La rescaté de mis recuerdos del día, preparándose con una fuerza callada, como quien se alista no sólo con herramientas, sino con propósito. Cada acción suya: ordenar sus cosas, revisar sus papeles, ajustar detalles, era la expresión de una convicción serena. Y en esa certeza silenciosa, me pareció más luminosa que nunca. Si, luminosa es la palabra, un adjetivo que se adhiere al pensamiento como polen. Otro recuerdo se suma: el eco de una frase dicha, un regaño risueño, la parodia de un reclamo leve que dejó el alma más franca, más desnuda.

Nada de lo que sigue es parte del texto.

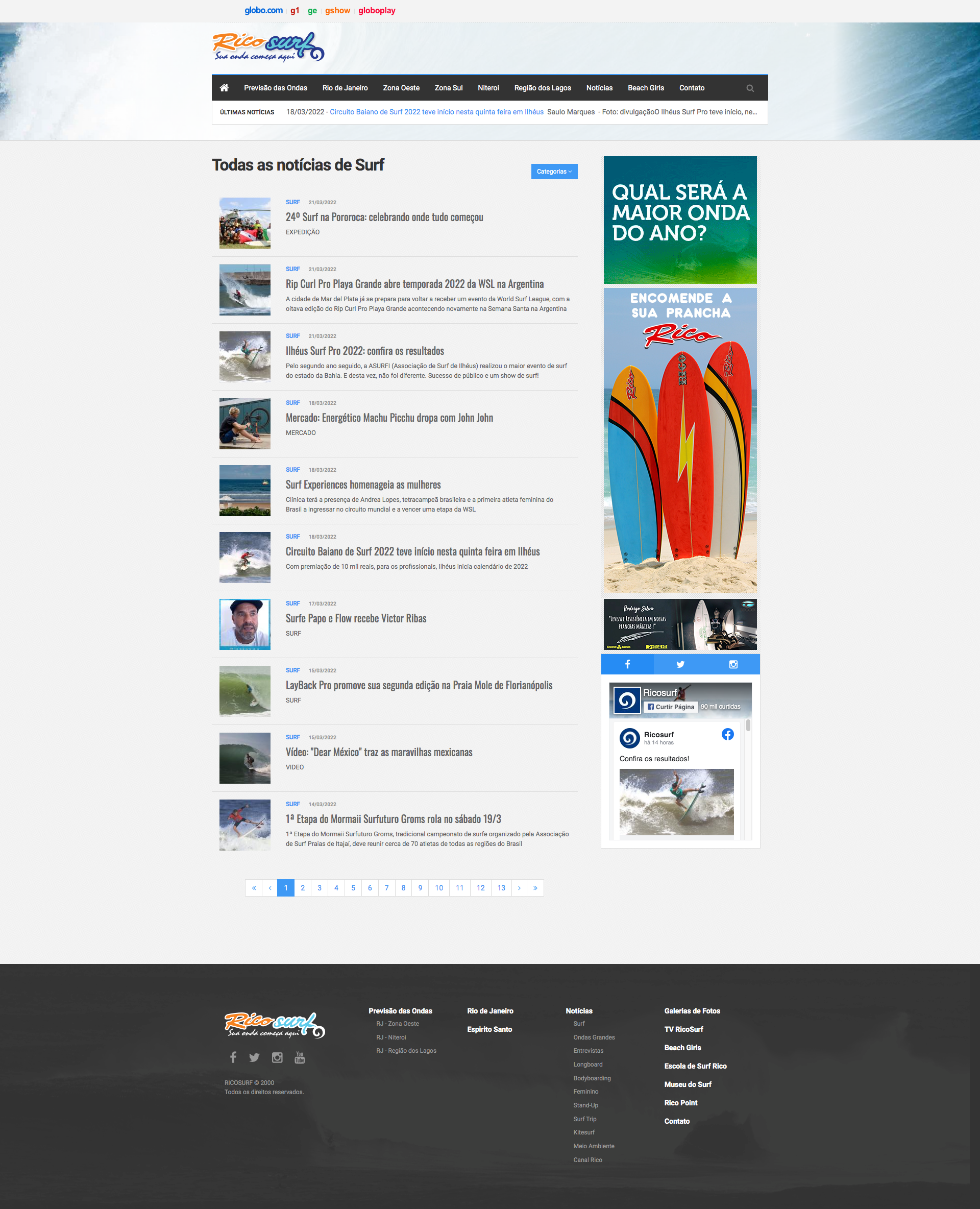
Task: Click the globoplay link in top bar
Action: tap(377, 10)
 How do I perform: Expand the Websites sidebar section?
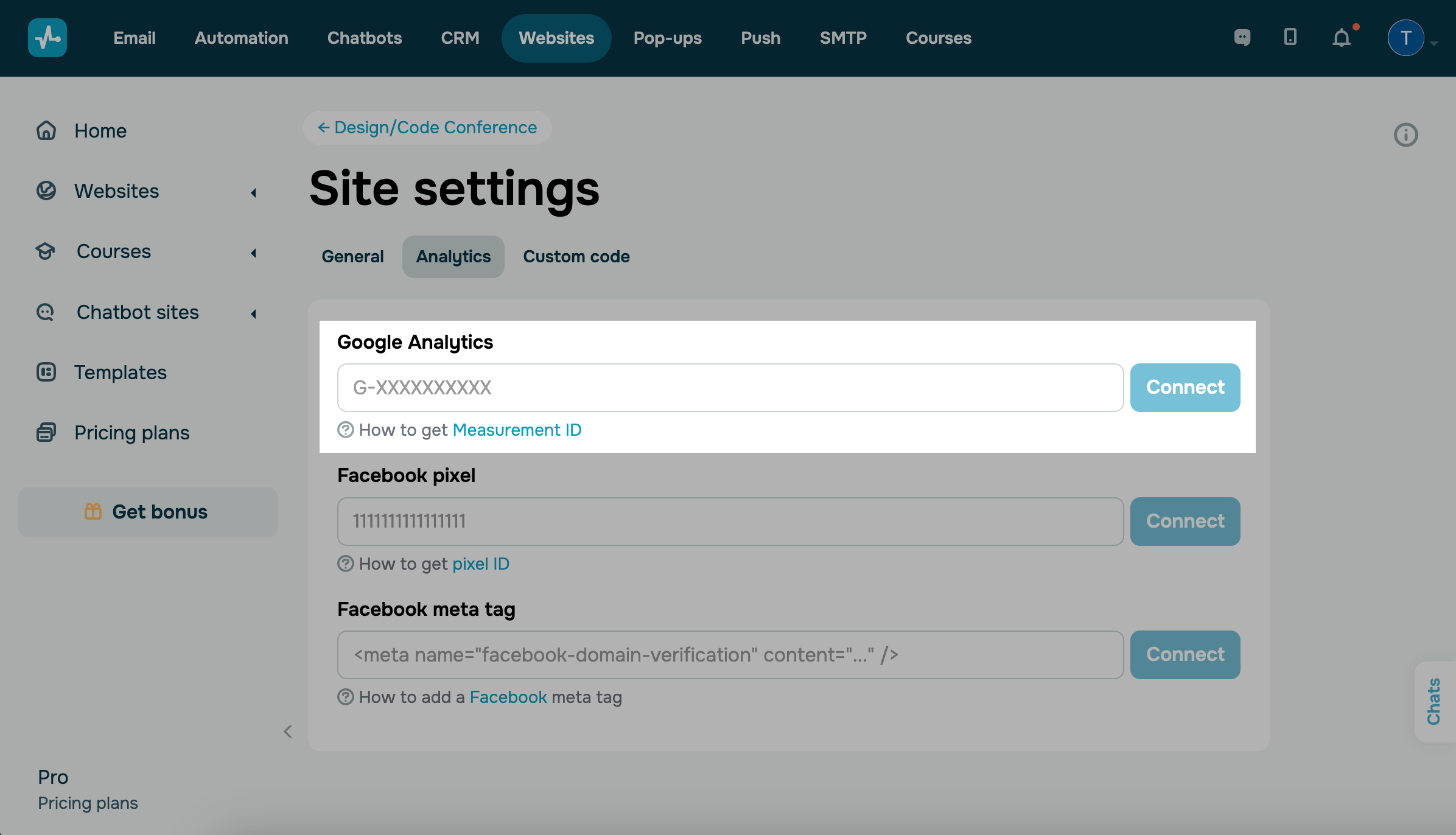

El cuerpo también recuerda. Su risa, que se desvaneció por el aire como un eco sin prisa, dejandola suspendida en su momentánea ausencia, flotando como un hilo suelto que espera ser tejido. Su silencio, al salir, era de esos que gravitan como el terciopelo; me cubrió con una densidad suave, casi imperceptible. Una presencia gentil que no se impone, pero cuya huella se niega a desvanecer. Al volver, el roce de su mano, fugaz, mínimo e inevitable,  trajo consigo el universo, o al menos, ese universo que sólo se revela en un instante compartido. 

Todo eso que en un principio pareció deslizarse sin dejar huella, comienza ahora a formar una corriente subterránea, lenta pero firme. Una marea tibia que despierta bajo la piel.

Y entonces, en la noche, un mensaje. Una línea breve, sin pretensiones, flotando entre charlas triviales. Pero que, sin duda, fue suficiente. Al leerlo, al hacerla real, su imagen se me enciende en el alma, nítida, entera, como si nunca se hubiera ido. Como si hubiera estado esperándome en un rincón secreto del alma.

Escribo una línea. La borro. El cursor espera, paciente. Pero una palabra se queda, y otra la sigue, como pasos que cruzan un puente frágil. El tren, que antes pasó sin detenerse, ahora aminora la marcha. Y en su traqueteo escucho el pulso de una frase que despierta.

Todo creador conoce estos días en que el mundo se calla, como si conspirara para enseñarnos que las historias no se buscan: se esperan. Y la historia llega a mi en alas de un perfume que aún flota en mis sentidos, tendiendo un puente entre el silencio y la palabra. 

La lámpara, que antes titilaba, ahora brilla firme, como si supiera que el relato ha vuelto. Una escena, una metáfora, un inicio.

La historia nace sin forzarla, porque debía ser dicha.

Porque siempre vuelve. Incluso cuando ya estaba aquí.